An escaping text span end is a part of text that consists of the three character sequence "-->" (U+002D HYPHEN-MINUS, U+002D HYPHEN-MINUS, U+003E GREATER-THAN SIGN) whose U+003E GREATER-THAN SIGN (>).

An escaping text span start may share its U+002D HYPHEN-MINUS characters with its corresponding escaping text span end.

The text in CDATA and RCDATA elements must not have an escaping text span start that is not followed by an escaping text span end.

8.1.3. Text

Text is allowed inside elements, attributes, and comments. Text must consist of valid Unicode characters other than U+0000. Text should not contain control characters other than space characters. Extra constraints are placed on what is and what is not allowed in text based on where the text is to be put, as described in the other sections.

8.1.3.1. Newlines

Newlines in HTML may be represented either as U+000D CARRIAGE RETURN (CR) characters, U+000A LINE FEED (LF) characters, or pairs of U+000D CARRIAGE RETURN (CR), U+000A LINE FEED (LF) characters in that order.

8.1.4. Character entity references

In certain cases described in other sections, text may be mixed with character entity references. These can be used to escape characters that couldn't otherwise legally be included in text.

Character entity references must start with a U+0026 AMPERSAND (&). Following this, there are three possible kinds of character entity references:

Named entities
The ampersand must be followed by one of the names given in the entities section, using the same case. The name must be one that is terminated by a U+003B SEMICOLON (;) character.
Decimal numeric entities
The ampersand must be followed by a U+0023 NUMBER SIGN (#) character, followed by one or more digits in the range U+0030 DIGIT ZERO .. U+0039 DIGIT NINE, representing a base-ten integer that itself is a valid Unicode code point that is not U+0000, U+000D, in the range U+0080 .. U+009F, or in the range 0xD800 .. 0xDFFF (surrogates). The digits must then be followed by a U+003B SEMICOLON character (;).
Hexadecimal numeric entities
The ampersand must be followed by a U+0023 NUMBER SIGN (#) character, which must be followed by either a U+0078 LATIN SMALL LETTER X or a U+0058 LATIN CAPITAL LETTER X character, which must then be followed by one or more digits in the range U+0030 DIGIT ZERO .. U+0039 DIGIT NINE, U+0061 LATIN SMALL LETTER A .. U+0066 LATIN SMALL LETTER F, and U+0041 LATIN CAPITAL LETTER A .. U+0046 LATIN CAPITAL LETTER F, representing a base-sixteen integer that itself is a valid Unicode code point that is not U+0000, U+000D, in the range U+0080 .. U+009F, or in the range 0xD800 .. 0xDFFF (surrogates).

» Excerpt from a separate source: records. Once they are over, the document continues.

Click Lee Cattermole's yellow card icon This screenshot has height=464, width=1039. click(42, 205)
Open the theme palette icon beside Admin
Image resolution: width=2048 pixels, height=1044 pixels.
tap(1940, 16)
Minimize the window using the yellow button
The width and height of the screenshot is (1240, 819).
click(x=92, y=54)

The digits must then be followed by a U+003B SEMICOLON character (;).

An ambiguous ampersand is a U+0026 AMPERSAND (&) character that is not the last character in the file, that is not followed by a space character, that is not followed by a start tag that has not been omitted, and that is not followed by another U+0026 AMPERSAND (&) character.

8.1.5. Comments

Comments must start with the four character sequence U+003C LESS-THAN SIGN, U+0021 EXCLAMATION MARK, U+002D HYPHEN-MINUS, U+002D HYPHEN-MINUS (<!--). Following this sequence, the comment may have text, with the additional restriction that the text must not contain two consecutive U+002D HYPHEN-MINUS (-) characters, nor end with a U+002D HYPHEN-MINUS (-) character. Finally, the comment must be ended by the three character sequence U+002D HYPHEN-MINUS, U+002D HYPHEN-MINUS, U+003E GREATER-THAN SIGN (-->).